Posted at 11:27 PM, Aug 14, 2018
and last updated 2018-08-15 10:58:31-04

Hollywood is rolling out its first studio film in 25 years Wednesday featuring an all-Asian cast. 

Members of the Asian-American community in Las Vegas packed Eclipse Theater in downtown Las Vegas for a sold-out advance screening of "Crazy Rich Asians" Tuesday night.

The hype surrounding the movie Crazy Rich Asians goes deeper than just box office buzz. 

For a lot of Asian-Americans it represents an important move toward more representation in film and pop culture. 

The movie trailer plays out like just about every other romantic comedy you've ever seen, but there are major differences: The entire cast is Asian. The storyline is based on a best-selling book by an Asian-American author, and it has an Asian-American director. 

"The director actually turned down a huge deal from Netflix just so that this movie could be theatrically released to prove that people will actually come out and support an all Asian-American movie," said Catherine Ho.

Ho attended an advance screening that brought in far more people than expected at the Eclipse Theater in downtown Las Vegas.

Annie Evans, founder of the Miss Asian North America Pageant, had planned to buy out just a single theater for a group, but it sold out quickly just by word of mouth. 

"I realized the intensity of this movie and long story short we bought three theaters for tonight," Evans said.

While Asians are one of the fastest growing demographics in the U.S., media hasn't always reflected this with few multi-dimensional roles for Asian actors.

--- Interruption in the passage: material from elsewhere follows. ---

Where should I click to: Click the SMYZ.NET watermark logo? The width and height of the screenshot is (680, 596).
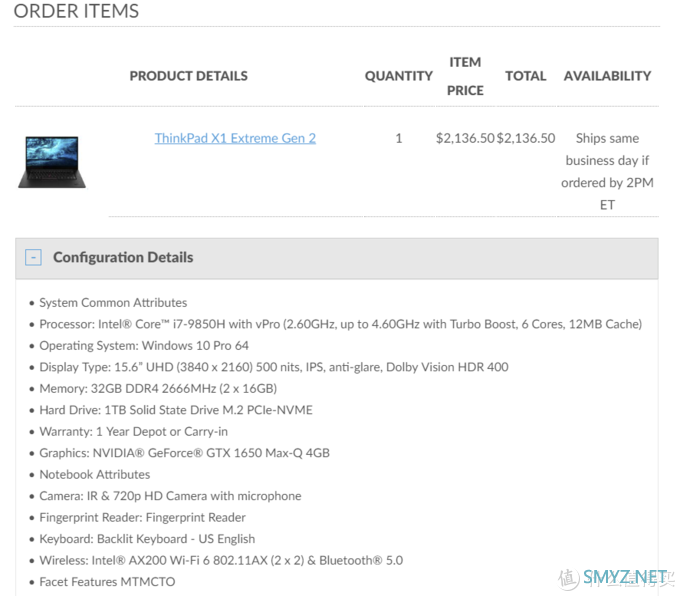[615, 577]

"So it's really refreshing to see these Asian-American actors not portraying a kung fu artist or the geeky nerd," Ho said.

Sonny Vinuya is the president of the Asian American Chamber of Commerce in Las Vegas.

"I hope it's a trend of things to come for Asians," he said. 

"Society is changing. The community is changing. We are all evolving," said Evans.  

"When I was growing up there was only Connie Chung. Love her to death, but there wasn't a lot to be seen."